The original Swiss Confederacy was established (according to tradition) on August the first, 1291. Bizarrely, it took the Swiss until 1994 to decide to mark the date with a national holiday. I think they're trying to make up for lost time!
Bank holidays in Switzerland are quite odd - unlike in the UK, where if a bank holiday falls on a Sunday it gets moved to the Monday, they stay on the date they are. So this year, Swiss National Day fell on a Sunday. In most of Switzerland, the local municipalities have a fireworks display and a big party on the day itself. Basel is a little bit cuter than that though - they have their fireworks on the night before, meaning that everyone can go absolutely mental and then get a guaranteed day off to cover their hangovers!

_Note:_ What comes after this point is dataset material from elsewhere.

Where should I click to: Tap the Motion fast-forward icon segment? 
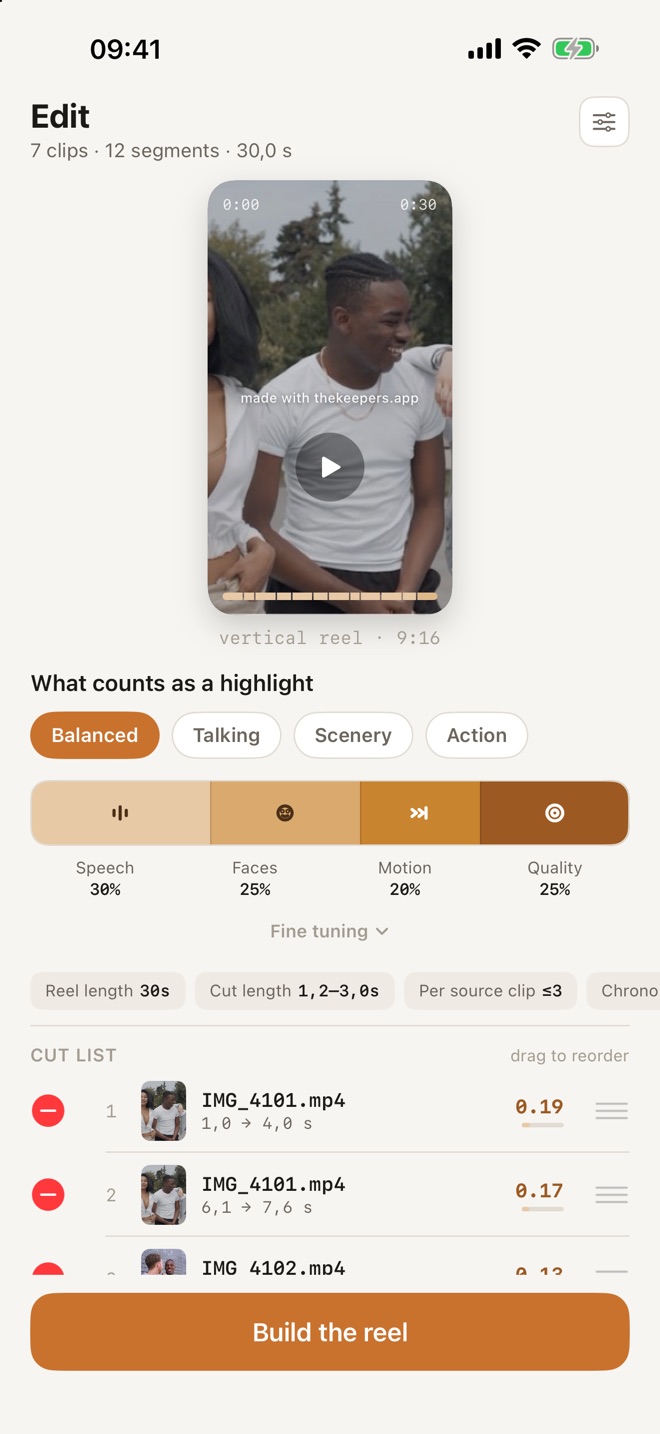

Claire and I wandered into town about eight in the evening to get some dinner and then head down to Chill am Rhy on the backs on the Rhine which, we were told, was a pretty decent spot to catch the fireworks from. We didn't realise how literal the catching would be. I finally got my pizza and, for the first time in years, actually ate the whole thing! The restaurant was called ... aah ... I'll get back to you. I'm pretty sure it's on Schnabelgasse. EDIT: It's called Piazzetta and it is on Schnabelgasse (well actually it's on Rümelinsplatz, but close enough!). There were lots of people, locals one assumes, walking around with Swiss flags on their clothing - hats usually but more than one or two pairs of bright red bracers with white crosses on them. Very patriotic.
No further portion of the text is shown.